Indian Lunch, High Protein
Midday meals can be both traditional and incredibly beneficial for protein intake. The trainer's plan ingeniously incorporates familiar Indian dishes while elevating their protein content. Instead of standard yogurt, the lunch features 200 grams of skyr, a high-protein Icelandic-style yogurt, making it a powerhouse of nutrients. This is served alongside roti and sabzi (vegetable curry). The plan specifies using 40 grams of wheat flour to prepare two to three phulkas (unleavened flatbreads). As with breakfast, onions and tomatoes are key ingredients for flavoring the sabzi, ensuring a flavorful and filling meal that significantly contributes to the daily protein goal without exceeding the calorie limit.
Snacks and Filling Dinner
Bridging the gap between meals and concluding the day with satisfying options are key to adhering to a calorie-controlled plan. For mid-day energy, the trainer suggests a combination of hydration, healthy fats, and micronutrients: 100 grams of watermelon for hydration and sweetness, a single cube of cheese for a protein and fat boost, and a small handful of nuts, specifically 10 pieces each of almonds and cashews, providing healthy fats and additional protein. The evening meal is designed to be both comforting and protein-dense. It includes dal khichdi, prepared with 30 grams of rice and 40 grams of lentils, offering a balanced blend of carbohydrates and protein. This is accompanied by paneer tikka, made from a generous 140 grams of paneer, ensuring a substantial protein contribution to wrap up the day's intake.

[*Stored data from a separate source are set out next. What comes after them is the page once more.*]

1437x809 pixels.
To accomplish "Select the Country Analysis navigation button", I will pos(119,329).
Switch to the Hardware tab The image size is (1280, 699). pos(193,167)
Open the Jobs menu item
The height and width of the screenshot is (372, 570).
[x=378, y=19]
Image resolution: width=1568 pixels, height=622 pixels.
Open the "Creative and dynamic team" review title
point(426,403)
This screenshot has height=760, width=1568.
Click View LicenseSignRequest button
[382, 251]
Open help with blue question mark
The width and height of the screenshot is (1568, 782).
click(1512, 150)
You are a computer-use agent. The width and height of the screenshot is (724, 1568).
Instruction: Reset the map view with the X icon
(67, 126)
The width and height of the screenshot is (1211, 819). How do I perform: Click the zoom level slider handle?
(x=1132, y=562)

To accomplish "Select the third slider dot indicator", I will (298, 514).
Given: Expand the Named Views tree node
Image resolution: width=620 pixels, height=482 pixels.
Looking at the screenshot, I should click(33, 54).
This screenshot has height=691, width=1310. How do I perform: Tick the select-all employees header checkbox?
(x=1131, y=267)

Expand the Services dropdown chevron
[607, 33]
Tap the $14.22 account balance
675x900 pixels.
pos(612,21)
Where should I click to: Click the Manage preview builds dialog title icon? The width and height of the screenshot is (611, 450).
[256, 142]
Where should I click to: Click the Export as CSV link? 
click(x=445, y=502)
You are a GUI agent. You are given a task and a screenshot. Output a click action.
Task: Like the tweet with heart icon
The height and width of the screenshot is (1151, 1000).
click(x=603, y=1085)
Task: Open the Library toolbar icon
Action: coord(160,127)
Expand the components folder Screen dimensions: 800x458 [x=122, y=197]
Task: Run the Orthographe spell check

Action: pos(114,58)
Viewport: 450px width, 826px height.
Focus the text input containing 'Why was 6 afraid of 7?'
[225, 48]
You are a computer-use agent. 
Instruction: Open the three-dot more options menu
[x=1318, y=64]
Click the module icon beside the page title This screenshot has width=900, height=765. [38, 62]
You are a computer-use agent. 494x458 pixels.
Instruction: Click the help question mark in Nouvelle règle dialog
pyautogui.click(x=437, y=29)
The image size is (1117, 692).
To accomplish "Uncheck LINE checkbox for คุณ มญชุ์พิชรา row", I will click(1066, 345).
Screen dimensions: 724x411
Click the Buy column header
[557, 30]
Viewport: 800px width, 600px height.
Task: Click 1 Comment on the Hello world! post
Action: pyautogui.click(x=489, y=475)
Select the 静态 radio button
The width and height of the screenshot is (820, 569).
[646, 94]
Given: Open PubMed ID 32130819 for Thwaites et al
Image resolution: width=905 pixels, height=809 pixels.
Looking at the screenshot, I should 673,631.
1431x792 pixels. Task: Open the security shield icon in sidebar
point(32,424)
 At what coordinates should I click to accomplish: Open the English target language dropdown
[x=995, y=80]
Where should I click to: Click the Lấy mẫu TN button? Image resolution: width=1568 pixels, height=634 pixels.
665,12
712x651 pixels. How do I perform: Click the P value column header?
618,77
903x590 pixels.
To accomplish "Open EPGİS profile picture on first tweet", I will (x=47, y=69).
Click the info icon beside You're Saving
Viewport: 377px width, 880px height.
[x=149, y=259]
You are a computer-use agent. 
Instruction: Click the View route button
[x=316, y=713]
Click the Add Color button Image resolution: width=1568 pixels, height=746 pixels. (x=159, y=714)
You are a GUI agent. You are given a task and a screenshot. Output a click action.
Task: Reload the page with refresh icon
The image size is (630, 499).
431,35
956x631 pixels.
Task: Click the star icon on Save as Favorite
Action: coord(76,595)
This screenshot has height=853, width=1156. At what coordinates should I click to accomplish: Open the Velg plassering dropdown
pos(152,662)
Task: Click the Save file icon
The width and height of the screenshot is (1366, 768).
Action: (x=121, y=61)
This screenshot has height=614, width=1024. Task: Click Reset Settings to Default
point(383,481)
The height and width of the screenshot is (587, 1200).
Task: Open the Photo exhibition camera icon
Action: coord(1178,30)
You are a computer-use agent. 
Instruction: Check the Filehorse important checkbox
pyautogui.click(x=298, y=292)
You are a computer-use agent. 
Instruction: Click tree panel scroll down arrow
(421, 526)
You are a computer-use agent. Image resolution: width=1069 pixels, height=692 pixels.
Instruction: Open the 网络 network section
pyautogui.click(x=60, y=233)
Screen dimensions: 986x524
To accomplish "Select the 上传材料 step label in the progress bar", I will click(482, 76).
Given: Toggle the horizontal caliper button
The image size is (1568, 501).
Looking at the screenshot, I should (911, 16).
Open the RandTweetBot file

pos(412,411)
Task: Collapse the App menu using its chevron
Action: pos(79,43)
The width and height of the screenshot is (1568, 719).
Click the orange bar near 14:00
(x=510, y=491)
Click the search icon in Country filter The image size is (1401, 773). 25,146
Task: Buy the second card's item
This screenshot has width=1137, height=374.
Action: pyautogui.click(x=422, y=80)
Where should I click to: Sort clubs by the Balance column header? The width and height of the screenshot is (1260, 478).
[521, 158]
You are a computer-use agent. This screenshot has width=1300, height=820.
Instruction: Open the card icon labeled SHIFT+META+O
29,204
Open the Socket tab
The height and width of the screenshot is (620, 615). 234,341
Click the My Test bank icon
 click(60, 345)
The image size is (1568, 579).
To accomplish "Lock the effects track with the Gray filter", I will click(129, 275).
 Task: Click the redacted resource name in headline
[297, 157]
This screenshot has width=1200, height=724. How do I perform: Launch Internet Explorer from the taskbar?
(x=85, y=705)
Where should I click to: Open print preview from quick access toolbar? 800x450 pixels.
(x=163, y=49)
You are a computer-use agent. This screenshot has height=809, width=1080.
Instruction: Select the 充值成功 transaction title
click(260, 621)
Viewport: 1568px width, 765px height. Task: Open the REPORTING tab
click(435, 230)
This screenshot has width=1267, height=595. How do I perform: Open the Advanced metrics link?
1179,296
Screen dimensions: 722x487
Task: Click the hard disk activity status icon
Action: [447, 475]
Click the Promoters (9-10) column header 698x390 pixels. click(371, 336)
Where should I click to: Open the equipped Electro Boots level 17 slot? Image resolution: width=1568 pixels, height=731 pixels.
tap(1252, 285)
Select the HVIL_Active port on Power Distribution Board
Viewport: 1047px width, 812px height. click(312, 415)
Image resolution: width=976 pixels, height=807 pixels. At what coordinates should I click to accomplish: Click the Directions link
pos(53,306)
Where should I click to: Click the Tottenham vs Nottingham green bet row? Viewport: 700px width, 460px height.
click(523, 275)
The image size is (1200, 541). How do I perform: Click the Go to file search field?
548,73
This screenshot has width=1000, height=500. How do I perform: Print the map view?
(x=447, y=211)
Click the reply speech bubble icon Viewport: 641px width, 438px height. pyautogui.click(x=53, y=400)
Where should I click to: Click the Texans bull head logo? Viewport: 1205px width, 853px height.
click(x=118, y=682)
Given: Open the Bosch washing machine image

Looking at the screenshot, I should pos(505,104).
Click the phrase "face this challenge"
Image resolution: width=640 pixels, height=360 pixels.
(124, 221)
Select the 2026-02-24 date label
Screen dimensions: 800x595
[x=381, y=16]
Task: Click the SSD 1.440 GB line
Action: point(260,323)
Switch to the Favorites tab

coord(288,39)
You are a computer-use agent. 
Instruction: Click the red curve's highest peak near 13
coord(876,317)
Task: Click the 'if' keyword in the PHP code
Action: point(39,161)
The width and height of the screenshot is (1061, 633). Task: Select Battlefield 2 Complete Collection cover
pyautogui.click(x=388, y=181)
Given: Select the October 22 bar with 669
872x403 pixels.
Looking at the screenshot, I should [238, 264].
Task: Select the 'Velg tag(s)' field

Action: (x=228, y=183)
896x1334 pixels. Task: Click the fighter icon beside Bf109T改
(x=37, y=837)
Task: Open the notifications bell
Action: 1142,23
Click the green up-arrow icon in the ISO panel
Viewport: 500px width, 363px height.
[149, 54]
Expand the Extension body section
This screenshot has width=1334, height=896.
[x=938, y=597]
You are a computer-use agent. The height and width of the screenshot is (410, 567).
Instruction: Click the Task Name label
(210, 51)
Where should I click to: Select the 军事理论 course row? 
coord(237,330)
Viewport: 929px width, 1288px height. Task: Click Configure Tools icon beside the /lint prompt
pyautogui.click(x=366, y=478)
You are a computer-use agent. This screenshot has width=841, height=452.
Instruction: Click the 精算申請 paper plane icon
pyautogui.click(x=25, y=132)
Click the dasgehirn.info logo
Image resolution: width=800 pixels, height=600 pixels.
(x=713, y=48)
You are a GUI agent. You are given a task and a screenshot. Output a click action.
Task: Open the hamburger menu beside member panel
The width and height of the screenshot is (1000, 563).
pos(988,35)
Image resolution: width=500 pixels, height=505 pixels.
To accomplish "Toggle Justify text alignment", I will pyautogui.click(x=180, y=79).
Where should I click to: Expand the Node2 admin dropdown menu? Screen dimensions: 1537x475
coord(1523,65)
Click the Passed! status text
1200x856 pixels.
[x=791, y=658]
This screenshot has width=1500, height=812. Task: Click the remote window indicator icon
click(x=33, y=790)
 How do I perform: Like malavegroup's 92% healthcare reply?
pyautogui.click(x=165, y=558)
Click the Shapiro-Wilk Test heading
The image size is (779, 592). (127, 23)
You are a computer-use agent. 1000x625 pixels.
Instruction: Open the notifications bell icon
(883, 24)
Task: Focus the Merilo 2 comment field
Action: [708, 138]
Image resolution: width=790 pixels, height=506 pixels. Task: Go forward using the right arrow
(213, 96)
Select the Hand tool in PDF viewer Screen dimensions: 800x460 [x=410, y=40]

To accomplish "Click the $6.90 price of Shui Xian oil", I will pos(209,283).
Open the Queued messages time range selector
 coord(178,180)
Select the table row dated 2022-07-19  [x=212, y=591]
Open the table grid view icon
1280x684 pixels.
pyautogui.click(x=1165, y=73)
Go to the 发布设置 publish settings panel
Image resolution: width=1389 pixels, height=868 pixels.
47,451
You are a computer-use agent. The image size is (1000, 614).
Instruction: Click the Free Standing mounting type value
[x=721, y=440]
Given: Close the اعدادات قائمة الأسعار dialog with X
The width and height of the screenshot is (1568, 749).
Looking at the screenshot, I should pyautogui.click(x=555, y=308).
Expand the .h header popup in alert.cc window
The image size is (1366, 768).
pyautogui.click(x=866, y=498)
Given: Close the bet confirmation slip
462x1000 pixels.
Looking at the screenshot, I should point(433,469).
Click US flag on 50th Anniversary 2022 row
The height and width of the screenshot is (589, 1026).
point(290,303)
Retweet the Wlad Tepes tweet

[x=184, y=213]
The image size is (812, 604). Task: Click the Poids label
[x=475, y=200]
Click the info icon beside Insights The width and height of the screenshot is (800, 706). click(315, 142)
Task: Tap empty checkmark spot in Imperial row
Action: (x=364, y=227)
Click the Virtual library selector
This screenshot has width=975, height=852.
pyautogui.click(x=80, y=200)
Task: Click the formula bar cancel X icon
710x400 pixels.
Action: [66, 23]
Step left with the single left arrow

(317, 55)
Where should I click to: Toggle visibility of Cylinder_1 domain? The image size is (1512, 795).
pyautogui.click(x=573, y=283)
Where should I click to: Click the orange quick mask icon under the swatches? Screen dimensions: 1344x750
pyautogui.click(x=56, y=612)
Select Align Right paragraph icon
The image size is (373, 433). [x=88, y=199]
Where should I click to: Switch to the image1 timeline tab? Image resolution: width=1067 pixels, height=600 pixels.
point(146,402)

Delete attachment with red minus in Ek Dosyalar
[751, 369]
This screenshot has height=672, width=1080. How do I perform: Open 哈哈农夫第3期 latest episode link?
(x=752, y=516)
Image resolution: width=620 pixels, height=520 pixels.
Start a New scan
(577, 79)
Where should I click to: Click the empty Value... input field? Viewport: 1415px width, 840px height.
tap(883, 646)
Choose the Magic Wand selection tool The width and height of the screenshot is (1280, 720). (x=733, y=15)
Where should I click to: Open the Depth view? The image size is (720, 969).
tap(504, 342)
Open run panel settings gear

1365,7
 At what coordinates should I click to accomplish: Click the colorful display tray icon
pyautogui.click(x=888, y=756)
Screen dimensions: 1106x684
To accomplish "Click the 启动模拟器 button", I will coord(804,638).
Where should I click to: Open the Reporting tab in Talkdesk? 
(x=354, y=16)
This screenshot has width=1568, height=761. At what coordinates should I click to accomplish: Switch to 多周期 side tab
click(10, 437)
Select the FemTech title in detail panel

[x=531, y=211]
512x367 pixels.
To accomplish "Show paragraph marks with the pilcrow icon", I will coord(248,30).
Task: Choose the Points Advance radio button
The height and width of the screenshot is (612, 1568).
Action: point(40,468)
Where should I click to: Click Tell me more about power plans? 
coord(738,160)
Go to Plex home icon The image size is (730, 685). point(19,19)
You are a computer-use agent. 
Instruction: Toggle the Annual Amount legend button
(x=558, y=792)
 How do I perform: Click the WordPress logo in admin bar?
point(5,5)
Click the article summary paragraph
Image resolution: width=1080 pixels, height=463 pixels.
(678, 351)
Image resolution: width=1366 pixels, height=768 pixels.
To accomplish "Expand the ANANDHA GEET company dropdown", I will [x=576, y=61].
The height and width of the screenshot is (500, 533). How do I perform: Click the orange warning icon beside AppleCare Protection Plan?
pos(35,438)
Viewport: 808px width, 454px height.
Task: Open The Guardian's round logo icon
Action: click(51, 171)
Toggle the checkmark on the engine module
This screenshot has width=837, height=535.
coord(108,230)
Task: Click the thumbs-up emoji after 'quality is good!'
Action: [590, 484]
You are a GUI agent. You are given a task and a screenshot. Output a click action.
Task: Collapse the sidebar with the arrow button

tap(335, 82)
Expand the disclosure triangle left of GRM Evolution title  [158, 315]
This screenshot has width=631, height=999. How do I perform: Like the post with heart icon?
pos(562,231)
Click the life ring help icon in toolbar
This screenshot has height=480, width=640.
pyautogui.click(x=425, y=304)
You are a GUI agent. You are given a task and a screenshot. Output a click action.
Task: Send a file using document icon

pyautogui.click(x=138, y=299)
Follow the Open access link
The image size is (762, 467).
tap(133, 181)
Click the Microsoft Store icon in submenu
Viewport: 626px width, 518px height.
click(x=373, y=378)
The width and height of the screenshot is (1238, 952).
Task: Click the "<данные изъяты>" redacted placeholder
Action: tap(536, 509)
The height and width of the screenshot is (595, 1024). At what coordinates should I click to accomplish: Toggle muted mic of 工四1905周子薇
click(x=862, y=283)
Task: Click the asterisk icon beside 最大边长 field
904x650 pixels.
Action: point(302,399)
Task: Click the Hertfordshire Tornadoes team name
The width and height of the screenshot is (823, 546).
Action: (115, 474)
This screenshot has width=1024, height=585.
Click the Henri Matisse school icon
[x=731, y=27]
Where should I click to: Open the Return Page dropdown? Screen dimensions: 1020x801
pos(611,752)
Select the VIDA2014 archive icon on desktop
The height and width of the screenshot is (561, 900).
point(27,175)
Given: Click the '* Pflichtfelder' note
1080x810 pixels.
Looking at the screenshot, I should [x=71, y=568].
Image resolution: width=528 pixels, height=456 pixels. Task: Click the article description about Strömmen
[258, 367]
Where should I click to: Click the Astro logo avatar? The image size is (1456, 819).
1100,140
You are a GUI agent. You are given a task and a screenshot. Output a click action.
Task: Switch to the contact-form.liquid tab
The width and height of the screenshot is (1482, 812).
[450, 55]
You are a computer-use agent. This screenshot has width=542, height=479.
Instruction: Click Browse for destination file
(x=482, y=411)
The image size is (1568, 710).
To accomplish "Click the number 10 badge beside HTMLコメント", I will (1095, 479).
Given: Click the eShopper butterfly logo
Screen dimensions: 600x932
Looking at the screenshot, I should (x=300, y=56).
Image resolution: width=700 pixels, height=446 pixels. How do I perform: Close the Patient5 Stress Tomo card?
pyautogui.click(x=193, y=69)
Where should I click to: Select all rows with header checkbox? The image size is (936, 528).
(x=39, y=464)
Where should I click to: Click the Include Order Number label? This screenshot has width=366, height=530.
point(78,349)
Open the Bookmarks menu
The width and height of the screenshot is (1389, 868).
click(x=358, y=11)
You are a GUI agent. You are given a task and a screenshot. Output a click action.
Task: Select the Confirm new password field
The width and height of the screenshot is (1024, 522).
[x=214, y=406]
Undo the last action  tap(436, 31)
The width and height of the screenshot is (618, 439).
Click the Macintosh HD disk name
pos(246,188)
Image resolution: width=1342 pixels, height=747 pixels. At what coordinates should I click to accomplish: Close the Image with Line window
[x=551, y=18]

Hydration and Satiety Tips
To ensure adherence and manage potential hunger pangs on a calorie-restricted diet, the trainer provides practical advice focusing on satiety and essential hydration. He suggests a simple yet effective method to increase the volume of food without adding significant calories: incorporating a generous portion of green salad into both the lunch and dinner meals. This adds fiber and bulk, promoting a feeling of fullness. Furthermore, a strong emphasis is placed on adequate water intake, recommending a minimum of 2.5 liters of water throughout the day. Staying well-hydrated is crucial for overall health, metabolism, and can also help in managing hunger, making it easier to stick to the 1500-calorie target and the 100-gram protein goal.